Photo by Gustavo Quepon via Unsplash.

My last two posts about sustainability communications and what sustainability is have sparked a lot of offline conversations. I’m glad to see that you’re all as intrigued by this as I’ve been.

The most common questions that arise? What do you need to communicate? And who are you communicating to? There are several answers, but I’ll do a quick overview of each.

Setting Policies

Policies are at the core of any company’s sustainability efforts. For most companies, these policies fall within the overall code of conduct that employees must abide by. But many are moving towards individual and more detailed policies regarding diversity, human rights, and labor rights, as well as donations and charitable giving. Together, they address the company’s overall commitment to sustainability.

Internal Communications

This ties into the policies and expectations mentioned above. Employees are expected to meet a set of expectations, and internal communications reinforce that message to build understanding and engagement.

One area of internal communications could include posters or badge stickers that reinforce key messages from the code of conduct and related policies. This provides a continual reminder of the company’s commitment to meeting certain goals, and can also provide resources for whistleblower lines for reporting non-compliance.

Internal communications is also responsible for demonstrating how the company is meeting those targets. For example, if the company goals included using 100% renewable energy, and 50% recycled materials by 2020, an annual or quarterly report would show the progress towards those goals.


We see sustainability-themed marketing all the time: 100% organic!

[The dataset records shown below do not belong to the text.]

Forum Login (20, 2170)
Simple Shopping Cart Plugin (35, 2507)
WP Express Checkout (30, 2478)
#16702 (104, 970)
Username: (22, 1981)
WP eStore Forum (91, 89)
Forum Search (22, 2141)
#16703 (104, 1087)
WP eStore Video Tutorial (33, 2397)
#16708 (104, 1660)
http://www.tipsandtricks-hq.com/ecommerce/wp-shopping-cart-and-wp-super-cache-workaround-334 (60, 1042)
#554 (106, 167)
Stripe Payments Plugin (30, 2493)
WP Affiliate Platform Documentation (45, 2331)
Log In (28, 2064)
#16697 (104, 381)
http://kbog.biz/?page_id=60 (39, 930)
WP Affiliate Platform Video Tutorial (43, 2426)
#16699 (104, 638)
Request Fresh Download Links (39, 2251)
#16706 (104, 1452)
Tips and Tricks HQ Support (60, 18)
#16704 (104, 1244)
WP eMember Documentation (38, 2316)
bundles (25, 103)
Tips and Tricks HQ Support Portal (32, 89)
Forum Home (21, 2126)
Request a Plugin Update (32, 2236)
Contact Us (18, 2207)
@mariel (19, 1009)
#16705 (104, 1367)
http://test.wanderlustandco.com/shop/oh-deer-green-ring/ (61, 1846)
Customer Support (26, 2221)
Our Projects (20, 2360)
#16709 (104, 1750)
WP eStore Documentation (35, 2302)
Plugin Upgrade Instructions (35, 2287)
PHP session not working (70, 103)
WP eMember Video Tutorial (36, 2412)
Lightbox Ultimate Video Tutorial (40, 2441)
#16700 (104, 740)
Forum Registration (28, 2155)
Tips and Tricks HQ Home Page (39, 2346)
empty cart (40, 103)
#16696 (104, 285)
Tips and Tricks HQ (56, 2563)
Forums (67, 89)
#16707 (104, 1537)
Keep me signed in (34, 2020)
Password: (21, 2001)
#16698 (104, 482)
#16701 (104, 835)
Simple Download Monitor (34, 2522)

Made from 85% recycled materials! But how do companies tell a bigger story about their sustainability efforts? Even if you’re not a fan of the food, most people know about the Chipotle Food With Integrity story. Why? Because the message is communicated on chip bags and drink cups that their customers read while eating. They’ve done an excellent job of making sustainability and local sourcing a large part of their marketing.

Ikea has a comprehensive People and Planet initiative. Not only have their products shifted to sustainable textiles and wood, and energy-efficient lighting, they also have a foundation that invests large sums of money into climate action initiatives. And they’ve done an excellent job with their sustainability communications, as you can see from their 2016 report.

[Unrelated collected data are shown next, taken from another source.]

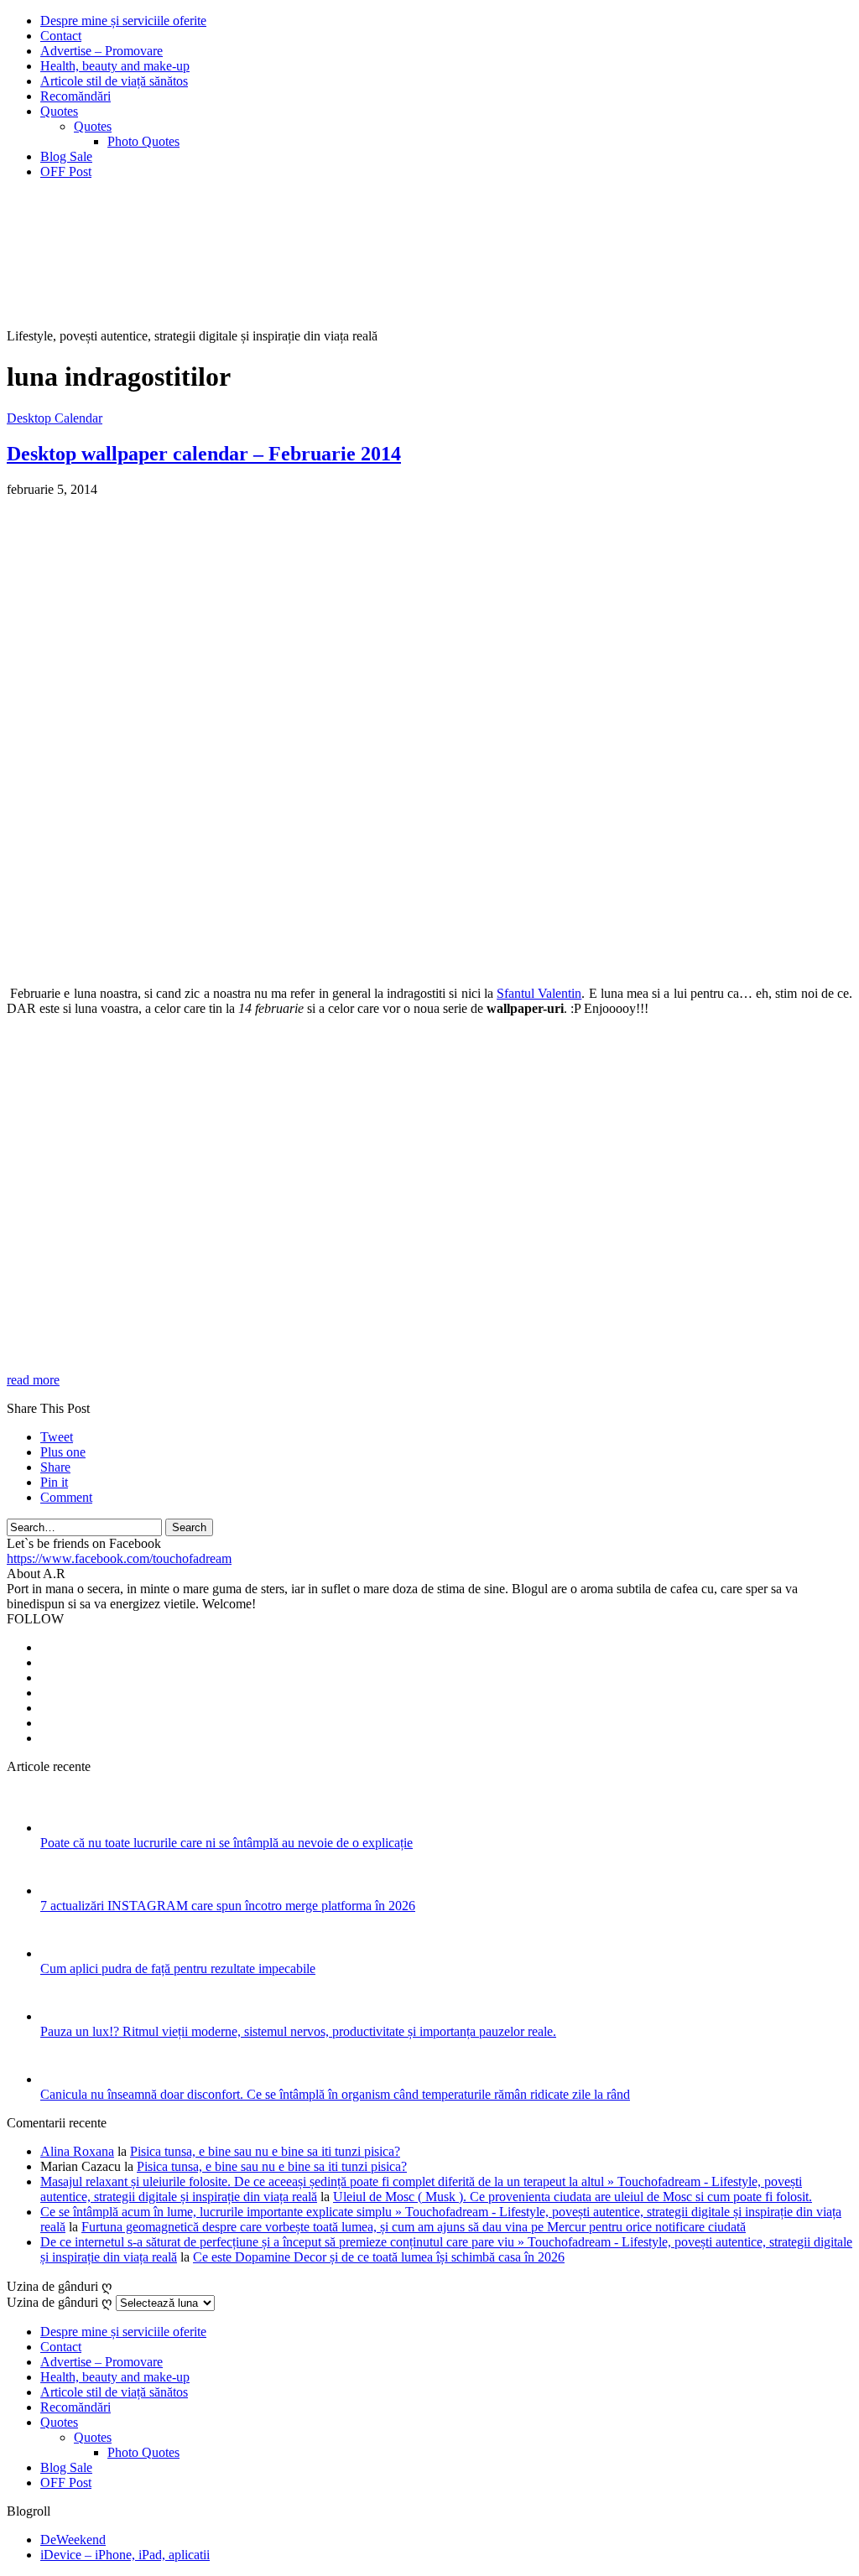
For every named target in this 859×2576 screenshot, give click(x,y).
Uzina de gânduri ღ (59, 2302)
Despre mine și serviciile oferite (123, 20)
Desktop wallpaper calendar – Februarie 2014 (204, 454)
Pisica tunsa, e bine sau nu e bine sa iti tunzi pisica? (265, 2151)
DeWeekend (73, 2539)
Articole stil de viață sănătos (114, 81)
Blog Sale (66, 156)
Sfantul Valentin (539, 993)
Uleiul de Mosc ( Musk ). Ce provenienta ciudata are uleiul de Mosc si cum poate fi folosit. (572, 2196)
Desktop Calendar (54, 418)
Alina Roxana (77, 2151)
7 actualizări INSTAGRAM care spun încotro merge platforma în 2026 (227, 1905)
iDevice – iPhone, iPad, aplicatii (125, 2554)
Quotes (59, 111)
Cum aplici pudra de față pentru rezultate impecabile (177, 1968)
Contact (60, 36)
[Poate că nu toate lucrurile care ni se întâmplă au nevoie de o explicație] (62, 1827)
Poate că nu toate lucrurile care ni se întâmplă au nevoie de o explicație (226, 1843)
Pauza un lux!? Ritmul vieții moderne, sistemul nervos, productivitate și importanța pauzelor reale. (298, 2031)
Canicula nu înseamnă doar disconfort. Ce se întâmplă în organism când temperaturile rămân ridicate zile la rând (335, 2094)
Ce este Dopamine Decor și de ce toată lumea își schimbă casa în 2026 (379, 2257)
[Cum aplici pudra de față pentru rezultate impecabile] (62, 1953)
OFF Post (65, 171)
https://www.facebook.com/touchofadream (119, 1558)
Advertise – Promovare (101, 51)
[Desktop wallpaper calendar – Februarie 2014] (426, 965)
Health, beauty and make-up (115, 66)
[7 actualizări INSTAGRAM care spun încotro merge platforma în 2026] (62, 1890)
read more (33, 1380)
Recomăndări (75, 96)
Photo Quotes (143, 141)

While the marketing department is telling the story of the sustainability initiative, the investor community wants to see hard numbers. This is where companies present data, analysis, and explanations about how their efforts are not cost centers, but wise business choices that improve both the planet and the company’s bottom line.

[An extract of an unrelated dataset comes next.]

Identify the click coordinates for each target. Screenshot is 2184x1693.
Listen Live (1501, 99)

Investors expect companies to take leading roles in sustainability, even in the absence of government regulation. Sustainable companies have a stronger market position for the future, mitigating supply chain volatility caused by natural disasters, limited resources, or price fluctuations.

Bringing It All Together

These are complicated topics that have legal implications (policies); require an engaging, not heavy-handed tone (internal communications); resonate with customers (marketing); and deliver the data and analysis that show business leadership (investors).

What’s the common thread in all of this? Communications. Companies need to invest in strong sustainability communications plans that serve the needs of all constituents.